Arquivos diários: 19 de setembro de 2021

“Conheça a Verdade e ela não te libertará”.

A frase fala de liberdade, esse sentimento desconhecido para alguns, equivocado para outros e desejado por quase todos os seres. Mas o que é ser livre?

A mídia tem trabalhado o ideário das pessoas, associando produtos, viagens, opções religiosas, filosóficas e políticas como respostas para essa pergunta. Permita-me compartilhar a minha visão marcial do que o conhecimento traz ao ser humano e o quanto pode aprisionar em um caminho sem volta ou paradas para descanso.

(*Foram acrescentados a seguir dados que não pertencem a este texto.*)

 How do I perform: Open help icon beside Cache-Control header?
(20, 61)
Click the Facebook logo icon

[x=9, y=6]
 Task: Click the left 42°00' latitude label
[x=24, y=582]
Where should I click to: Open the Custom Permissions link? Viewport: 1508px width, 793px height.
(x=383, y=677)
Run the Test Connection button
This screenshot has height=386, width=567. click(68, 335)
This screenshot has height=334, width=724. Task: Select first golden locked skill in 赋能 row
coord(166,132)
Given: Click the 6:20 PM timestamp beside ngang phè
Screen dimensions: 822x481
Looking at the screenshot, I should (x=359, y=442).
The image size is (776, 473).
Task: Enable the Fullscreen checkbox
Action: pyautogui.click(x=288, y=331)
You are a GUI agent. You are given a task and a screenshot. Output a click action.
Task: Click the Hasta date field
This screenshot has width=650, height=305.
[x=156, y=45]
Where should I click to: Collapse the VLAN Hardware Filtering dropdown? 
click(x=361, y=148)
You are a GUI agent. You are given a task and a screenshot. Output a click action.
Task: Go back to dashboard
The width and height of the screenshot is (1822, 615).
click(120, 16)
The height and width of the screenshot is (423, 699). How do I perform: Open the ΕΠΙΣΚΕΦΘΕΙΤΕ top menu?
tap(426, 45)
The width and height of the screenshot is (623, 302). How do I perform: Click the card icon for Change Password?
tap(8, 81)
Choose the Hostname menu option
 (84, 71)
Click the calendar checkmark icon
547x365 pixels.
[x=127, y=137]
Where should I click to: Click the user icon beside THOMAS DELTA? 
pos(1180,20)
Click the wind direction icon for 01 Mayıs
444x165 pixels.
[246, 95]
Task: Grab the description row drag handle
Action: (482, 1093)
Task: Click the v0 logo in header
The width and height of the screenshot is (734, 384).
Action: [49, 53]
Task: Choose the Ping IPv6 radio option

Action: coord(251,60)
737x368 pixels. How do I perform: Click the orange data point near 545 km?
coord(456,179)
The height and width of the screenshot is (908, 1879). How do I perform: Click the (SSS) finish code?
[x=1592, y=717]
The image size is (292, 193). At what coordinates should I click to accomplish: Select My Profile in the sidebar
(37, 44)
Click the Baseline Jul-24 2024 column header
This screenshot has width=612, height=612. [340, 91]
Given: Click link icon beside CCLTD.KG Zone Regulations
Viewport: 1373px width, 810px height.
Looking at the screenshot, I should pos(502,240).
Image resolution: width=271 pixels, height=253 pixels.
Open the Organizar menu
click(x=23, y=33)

Imaginemos uma criança recém-nascida. Eis um ser “livre”. Por sua total ausência de valores éticos, morais, religiosos ou quaisquer outros, tudo o que ela precisa está ao alcance de suas mãos e boca. Alimentar-se, dormir, ser cuidada por outra pessoa a torna um ser totalmente alheio ao que acontece no seu redor, mesmo porque nada poderia fazer para alterar a realidade que a circunda. Não existe culpa, remorso ou dúvida.

Pense nesta mesma criança aos dois anos de idade. A sua “liberdade” já se foi há algum tempo. Explico.

Dê a esta criança uma taça de cristal, uma antiguidade de valor inestimável, e ela, provavelmente, irá jogá-la pela janela apenas para ouvir o barulho ao espatifar-se no chão. Tente captar algum sentimento de culpa, perda ou qualquer outro sentimento na criança cinco minutos depois de ter praticado o ato. Você não irá vai encontrar nada.

Muito bem. Pegue esta mesma criança e tente convencê-la a fazer a mesma coisa com a sua chupeta. Provavelmente, você enfrentará um berreiro infindável e uma resistência incrível contra o ato. Por quê? A resposta é simples.

Na medida em que a criança “conhece” a sua chupeta, ela, de forma inevitável, lhe atribui um “valor” e será esse “valor” que retira da criança a liberdade de fazer com a sua chupeta a mesma coisa que fez com a taça de “valor inestimável”.

Na medida que crescemos, vamos adquirindo novos conhecimentos e passamos a atribuir valor às coisas que conhecemos, e justamente o conhecimento adquirido e o valor atribuído impõem a todos nós a limitação de agir sem cuidado com as coisas às quais atribuímos maior valor. No mesmo sentido, conhecer, seja o valor da vida ou de uma informação, nos torna responsáveis por aquilo que fazemos.

A Arte Marcial ensina a matar, mas à medida que o praticante avança em seus conhecimentos, deve avançar simultaneamente o seu respeito pela vida. Durante esta caminhada, ainda, o praticante será surpreendido pela descoberta de que os pontos que podem matar podem curar. E neste momento, o conhecimento que o praticante adquiriu do valor da vida, o tira a liberdade de fazer ou deixar de fazer o quiser com esse conhecimento, só lhe restando o caminho da cura. Aliás, o valor atribuído à vida no caminho marcial, advém da ausência de uma das maiores chagas da sociedade atual, qual seja a da “herança tecnológica”.

Deparei-me pela primeira vez com esse termo lendo uma ficção pobre de enredo, mas que valeu todo o tempo que despendi com a obra. Pense quanto tempo um artista marcial leva para ter o domínio sobre métodos para matar. Este tempo é utilizado pelo mestre para observar e incutir no discípulo o seu conhecimento e respeito pela vida, de forma que, ao atingir a condição de matar, já adquiriu o respeito necessário para jamais ferir outro ser humano. Herança tecnológica funciona assim: você entra em uma casa de armas e em meia hora, sai de lá com uma arma e com capacidade para matar outras pessoas sem que qualquer preparo lhe fosse dado para que contrapusesse o poder de matar que a herança tecnológica concedeu com o valor da vida. Esta é uma fórmula segura para um desastre.

Assim, tenho como certo o fato de que quanto mais conheço, mais condições eu tenho de atribuir valor às coisas e menos liberdade eu tenho de fazer com elas o que bem entender. Ou deixar de agir quando a vida e o caminho (Do) me proporcionaram as ferramentas para alterar a realidade que me cerca para melhor.

Este o nosso entendimento.

Eiki

Shoden Nidan

Shinto Ryu Shinken Bujutsu Tsukimoto Ha.